Tabletop role-playing game supplement

Cover art by Ran Ackels

Lost Trinity is a mini-campaign published by Precedence Entertainment in 1995 for the supernatural role-playing game Immortal: The Invisible War.

==Contents==
Lost Trinity is a series of three chronologically-linked adventure scenarios. In addition to the text of the adventure, the book contains 17 color prints to be used as player handouts, a color map, and a CD to be used during the adventures. The CD contains music, sound effects, and a broadcast titled "Radio Eternity" that includes a lead for the plot.

==Publication history==
In 1994, Precedence Publications released the supernatural role-playing game Immortal: The Invisible War, and followed that with several supplements, one of those being Lost Trinity, a 128-page softcover book designed by Ran Ackels, with cover art by Ackels, and illustrations by Ackels and Dee Beckwith.

==Reception==
In the inaugural issue of the British game magazine Arcane, Lucya Szachnowski noted that "Lost Trinity has a dreamlike quality ... The system is quite easy, but it is not a beginner's game because of its heavy reliance on jargon and odd concepts." Szachnowski was impressed with the quality of the book, commenting, "The presentation of all Immortal products is stunning and this is no exception." Szachnowski also liked the structure of the adventures, saying, "The scenario uses an easy-to-follow format with plenty of referee's hints, tips, cues, background reminders and cross references to relevant rules. This helps make the scenario a joy to referee, even if you have not run Immortal before." Szachnowski concluded by giving this book a rating of 7 out of 10.

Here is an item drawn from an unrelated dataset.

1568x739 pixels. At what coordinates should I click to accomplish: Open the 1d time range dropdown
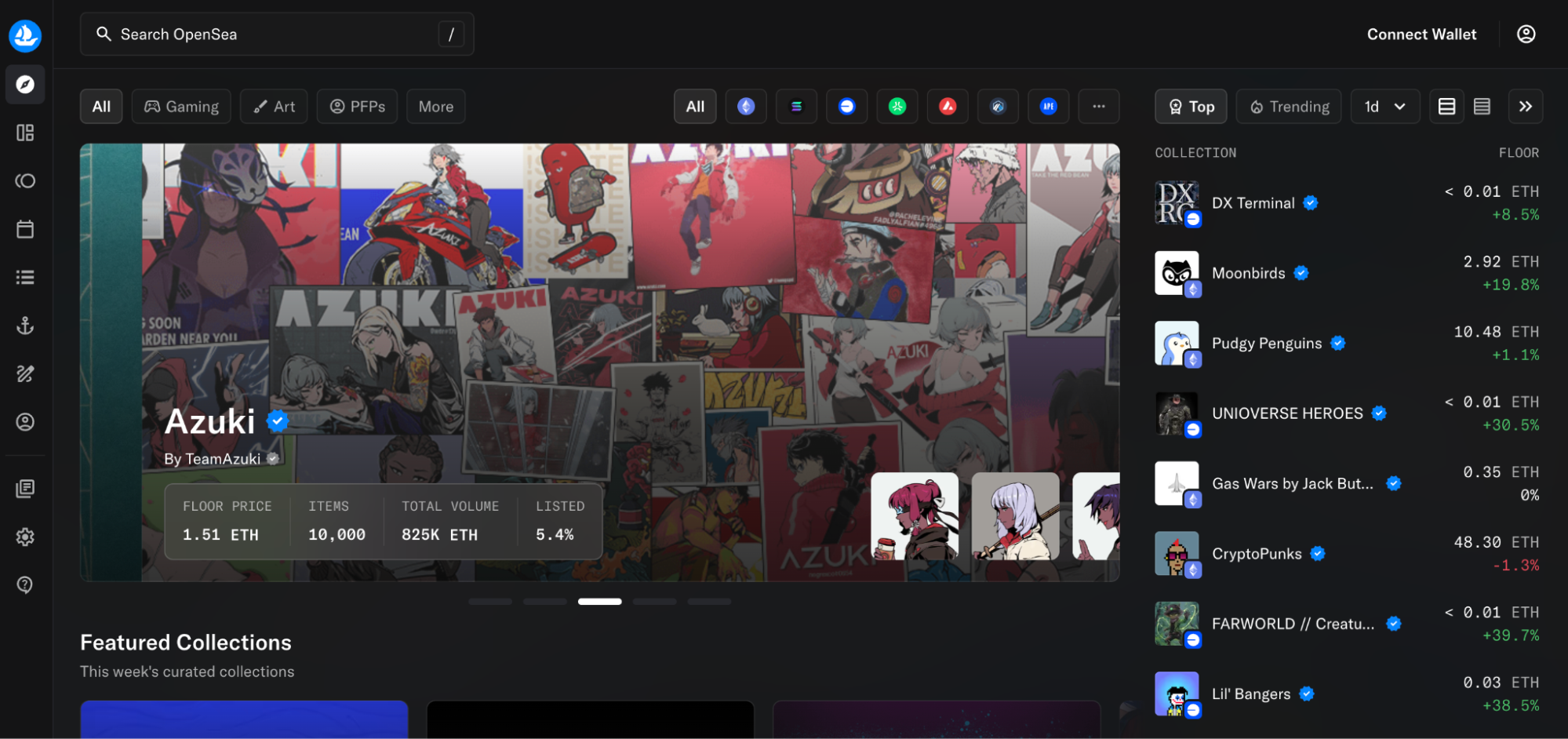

In Issue 233 of Dragon (September 1996), Rick Swan wrote "Lost Trinity, a series of three linked adventures, mixes political intrigue and supernatural shocks with remarkable finesse. The text sparkles with memorable encounters and characters, supplemented with narration and special effects from the compact disc." Swan concluded by giving this a top rating of 6 out of 6, saying, "As good as Call of Cthulhu in its prime, though without all the gaudy monsters, Lost Trinity is a breathtaker."